I need the playbook.



 

This morning, in my very early quiet time — my retrospective time — I was thinking about Sin. Yes. Sin. The kind with a capital S.

I wonder about it, sometimes. Because, mostly, I do not understand it. Not in the least. Oh. Let me clarify. I understand what “man” has written about it. I am quite familiar with the Bible, and The Ten Commandments and all.

As a note of reference, I grew up in the Catholic environment. We went to Mass every day. Every day. Up until I went to High School. Then it was 2x a week. We had Religion classes and Catechism classes. We studied passages from the Bible. I am fairly well versed in the definitions of Sin which have been written down by humans in the Bible, and otherwise.

But mostly, they don’t make sense to me. There must be loopholes, is all I can figure. There must be some “Secret Guide to Sins & Their Rankings.” For instance, I know people who think Homosexuality is a Sin, because it says so in the Bible.

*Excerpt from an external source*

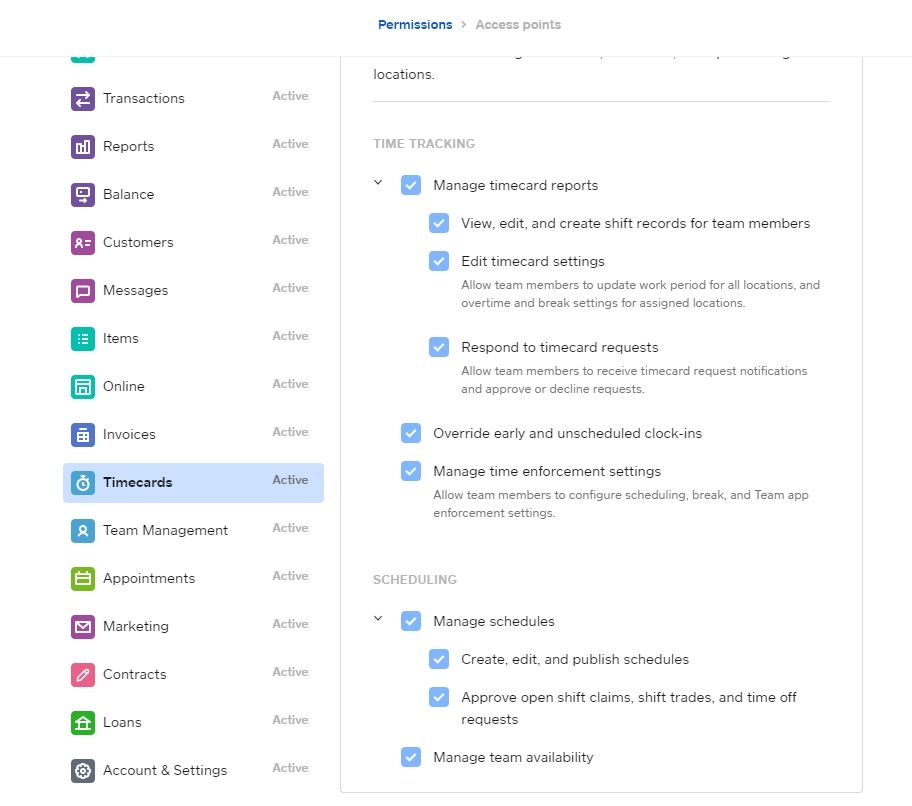
Task: Click the Marketing envelope icon
Action: tap(82, 626)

But those same people don’t seem to mind working on Sundays. Think of all the people with tattoos that are going straight to hell. Leviticus 19:28 reads: “Ye shall not make any cuttings in your flesh for the dead, nor print any marks upon you: I am the LORD.”

I’d hate to crash and burn for the times I used a Sharpie to remind myself of something. On my palm. Yes. It all seems to be a very sticky wicket, to me.

Truly, there are some very dark people in our world. Like Hitler. Idi Amin. Genghis Khan. Stalin. Nero. On and on. Or the likes of Jack the Ripper, Jeffrey Dahmer, Ted Bundy. Or, these kids with guns, in gangs, all across the United States, who kill people randomly on a daily basis.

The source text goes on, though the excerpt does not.